Он встает, гримасничая от боли.

– Веревку свою. Что-то уметь, чего больше никто не умеет, – это хорошо.

Он пожимает плечами. Не знает, всерьез она это или смеется над ним.

– Мне пора, – говорит она, вскакивает и убегает.

Он смотрит ей вслед, потирая ушибленное плечо. Потом снова встает на веревку.

На следующей неделе надо отвезти телегу муки на двор Ройтеров. Зерно Мартин Ройтер привез три дня тому назад, а забрать муку не может, оглобля поломалась. Вчера пришел его батрак, Хайнер, и рассказал.

Дело сложное. Нельзя просто взять да отправить Хайнера назад с мукой – возьмет еще да сбежит вместе с ней, батракам веры нет. А Клаус от мельницы отлучиться не может, работа не позволяет, так что приходится ехать Агнете, а так как ей негоже отправляться в лес вдвоем с Хайнером – от батраков чего угодно можно ждать, – то с ними едет и мальчик.

Выезжают они до рассвета. За ночь дождь вымочил лес. Туман висит между стволами, вершины исчезают в еще не посветлевшем небе, трава прогибается под тяжестью воды. Осел плетется не спеша, ему все едино. Мальчик знает его, сколько себя помнит. Много часов он просидел с ослом в хлеву, слушал его тихое фырканье, гладил его голову, радовался тому, как он своим вечно влажным носом тычется в щеку. Агнета держит поводья, мальчик сидит рядом на козлах, притулившись к ней и полузакрыв глаза. Сзади на мешках с мукой лежит Хайнер; иногда он всхрюкивает, иногда смеется сам себе, и непонятно, спит он или бодрствует.

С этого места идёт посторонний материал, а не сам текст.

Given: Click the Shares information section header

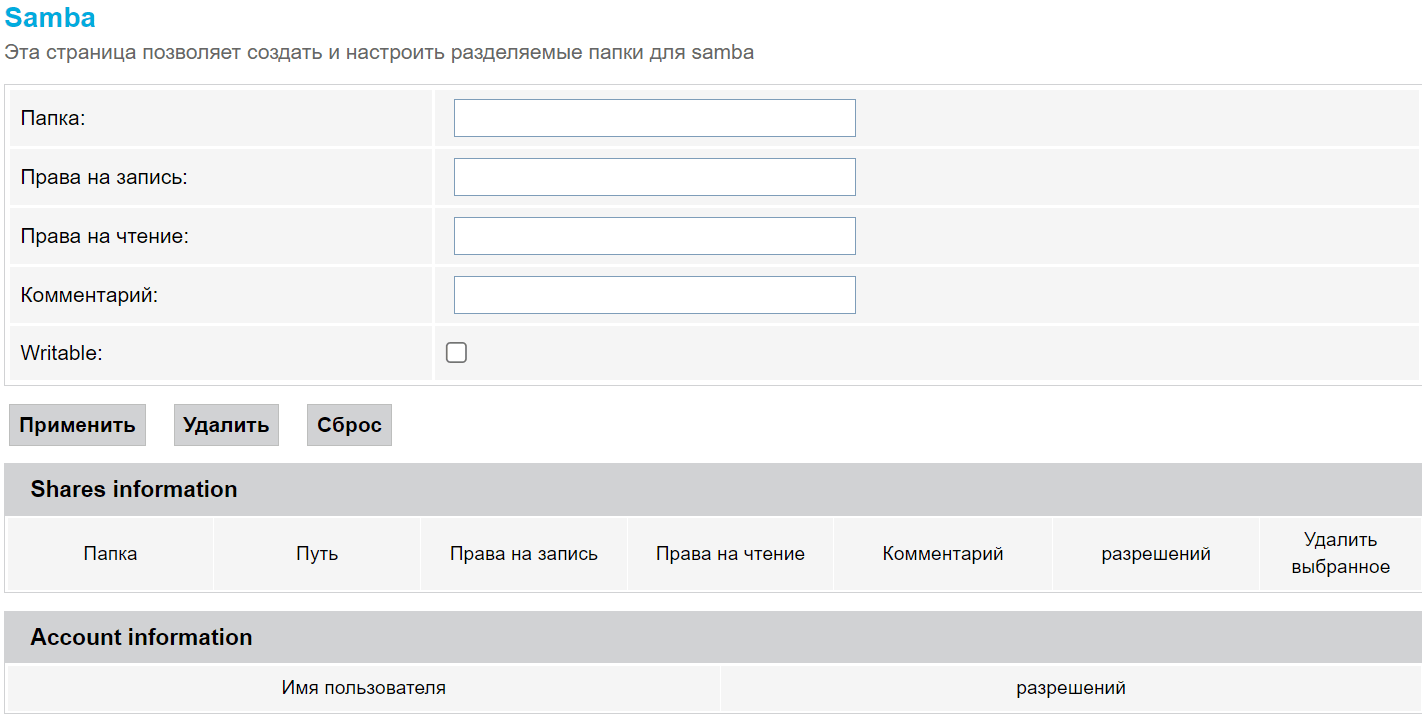Looking at the screenshot, I should 134,489.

Если бы они поехали по широкой дороге, то за полдень могли бы быть у цели, но широкая дорога проходит мимо прогалины, где старая ветла. Нерожденному ребенку негоже приближаться к Стылой. Так что приходится ехать в обход, по узкой заросшей тропинке, ведущей в глубину леса, мимо кленового холма и мышиной трясины.

Агнета рассказывает о тех временах, когда еще не была женой Уленшпигеля. К ней сватался один из сыновей пекаря Хольтца. Говорил, подастся в наемники, если она откажется. Говорил, уйдет на восток, в венгерские земли, будет там бить турка. И она за него чуть было не пошла – почему бы и нет, думала она, чем один лучше другого. Но потом в деревню пришел Клаус, католик с севера, что уж само по себе странно, и когда она вышла за него, потому что не могла перед ним устоять, молодой Хольтц все же не отправился на восток. Остался в деревне и пек хлеб, а когда через два года в деревню пришла чума, то умер он первым, а когда и отец его умер, пекарню перенял брат.

Агнета вздыхает, гладит мальчика по голове.

– Ты и не знаешь, какой он был тогда. Молодой и стройный, и совсем не такой, как все.

Мальчик не сразу понимает, о ком она.

– Все-то он знал. Читать умел. И красавец был. И сильный. И глаза блестели, и пел, и плясал лучше всех. Он был, – она задумывается, подбирая слова, – живой!

Мальчик кивает. Он бы лучше сказку послушал.

– Он хороший человек, – говорит Агнета, – ты этого не забывай.

Мальчик зевает.

– Только он у себя в голове где-то далеко. Я не понимала тогда. Не знала, что такие бывают. Откуда мне и знать было? Я ведь здесь всегда жила. Что такой, как он, всегда будет не совсем тут, не совсем с нами. Раньше он только иногда бывал в голове далеко, а обычно со мной, на руках меня носил, смешил меня, глаза у него так и светились. Только изредка он уходил в книги или в свои опыты, зажигал что-нибудь или порошки мешал. Потом все чаще был в книгах, все реже со мной, потом еще реже, а сейчас что? Сам видишь. В прошлом месяце, когда мельничное колесо остановилось, он его только через три дня починил, а до этого возился на поляне, выяснял там что-то. Не до мельницы господину мельнику. Да и починил-то плохо, ось застряла, пришлось Ансельма Мелькера на помощь звать. А ему все едино!